Genomic regions for pork pH and colour

In this study, a 1 Mb region (133 – 134 Mb) on SSC15 explained the majority of the genetic variance for loin pH, loin and ham colour a* and b*. Previous linkage mapping studies have reported that SSC15 is enriched for QTLs affecting meat pH and colour. These include five QTLs between 56 cM to 119 cM for ham and loin pH 24 h post-mortem [1,19], and a large region of 88.5 - 122 cM [20] as well as peaks located at 42.21 cM and 44.80 cM [21] for colour b*. A recent GWAS study in the Finnish Yorkshire breed detected a relatively small region (133.64 - 134.01 Mb) on SSC15 associated with meat quality [18]. This region was also identified in this study. These results provide further support for the region of 133 - 134 Mb on SSC15 being a true QTL affecting meat pH and colour, especially as it is found in different populations. A positional candidate gene approach also showed that PRKAG3, located within this region, can be considered as one of the few major genes known to affect meat pH and colour. Four missense substitutions (T30N, G52S, I199V and R200Q) in this gene were found to significantly affect meat quality [1,4]. However, since none of these mutations are included in the 60K SNP panel, the contribution of PRKAG3 to the effect of the region on the traits remains unknown. Therefore, it is essential to extend the analysis of the regions flanking PRKAG3 and investigate the genomic architecture of this region affecting meat pH and colour.

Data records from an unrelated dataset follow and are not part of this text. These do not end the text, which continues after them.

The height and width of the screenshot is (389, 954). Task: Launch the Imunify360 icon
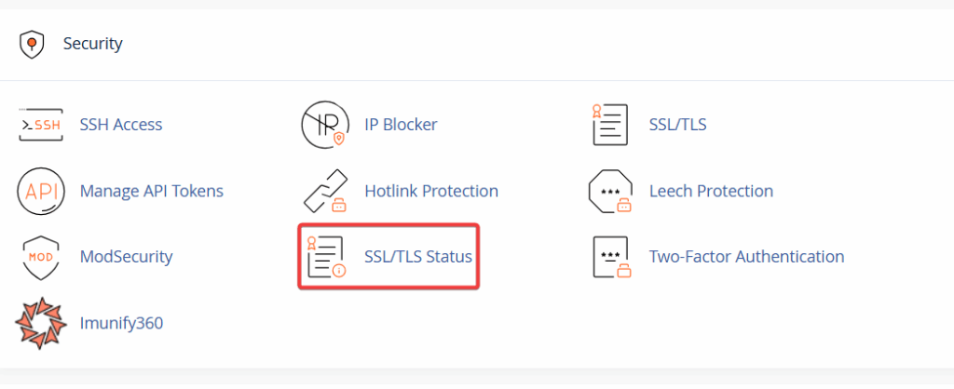coord(40,323)
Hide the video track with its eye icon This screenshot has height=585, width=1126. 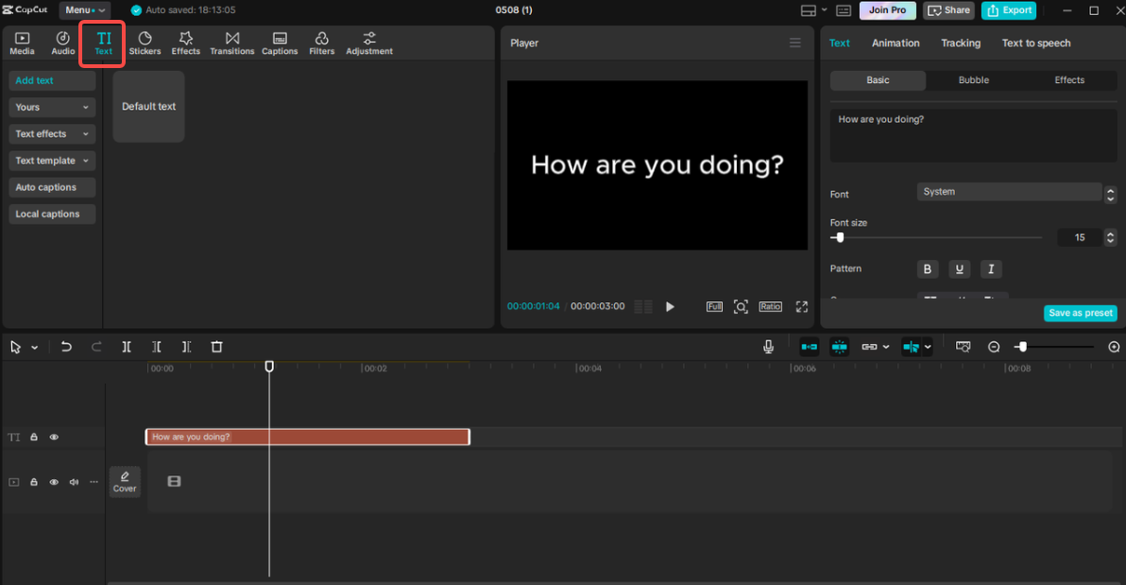[54, 481]
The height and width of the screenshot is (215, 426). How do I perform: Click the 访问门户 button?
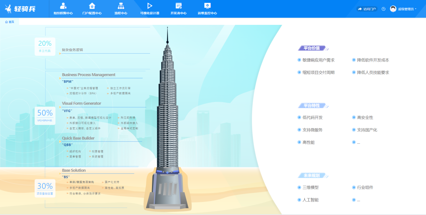(367, 9)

Five other regions, on SSC1, SSC5, SSC9, SSC16 and SSCX, were also found to capture a relatively large proportion of genetic variance for meat colour in this study, indicating their important effects on these traits. However, the limited gene and map information in these regions restricted further analysis of these QTLs. For example, thirteen genes including 8 of unknown function were identified in the region on SSC1. Only a few (1 - 3) genes were detected in the other regions and none of them harbours SNPs on the 60K SNP panel. Previous GWAS studies in the pig have reported a few QTLs besides SSC15 to affect meat quality in different pig breeds/populations. Nonneman et al. [16] detected regions on SSC1 and SSC6 associated with multiple meat quality traits in a Landrace-Duroc-Yorkshire population. Sanchez et al. [17] identified seven QTLs on SSC1, SSC4, SSC8, SSC9 and SSC13 affecting meat pH and colour in French Large White (n = 385). Other chromosome regions affecting meat pH and/or colour include SSC3 [15], SSC2 and SSC6 [18], SSC4 in Swiss Large White Boars (n = 192) [14] and SSC6 in Pietrain boars [22]. These results indicate that meat pH and colour are determined by multiple genomic regions with relatively small effects, and that the genetic variants might be different in different pig breeds or populations. This complexity should be taken into account when designing a marker assisted selection program for specific breeds or populations.

Further analysis of the major QTL on SSC15

Further analysis of the SSC15 region showed that three SNPs (20, 21 and 27) in very strong LD captured nearly all of the genetic variance of this region. SNP21 (MARC0083357), one of the closest SNPs to PRKAG3 in the 60K panel, showed significant effects on all of the traits studied. PRKAG3 was previously reported as a candidate gene affecting meat quality. The most important substitution (R200Q) in the gene caused a 70% increase in muscle glycogen in RN homozygous and heterozygous pigs that resulted in lower ultimate pH and water-holding capacity [4]. Another three mutations (T30N, G52S, I199V) in PRKAG3 also showed significant effects on pH, and Minolta L* and b* for both loin and ham [1,5]. The most recent study [23] on PRKAG3 detected several novel mutations by sequencing the coding and promoter regions, and the haplotype (g.-157C - g.-58A - 24E - 199I) was found to have a positive effect on meat quality in pigs. In our study, the most significant effects of SSC15_133 region reported here are on a*, b* and pH, but not lightness (L*) (Table 1). However, we also found evidence for effects of this region (SNP21) on other pork quality traits with P < 0.01 (see Additional file 1: Table S2), such as cooking loss, drip loss, shear force, colour a* for both fresh and thawed loin, colour b* on fresh loin, and colour (L*, a*, b*) on ham gluteus medius.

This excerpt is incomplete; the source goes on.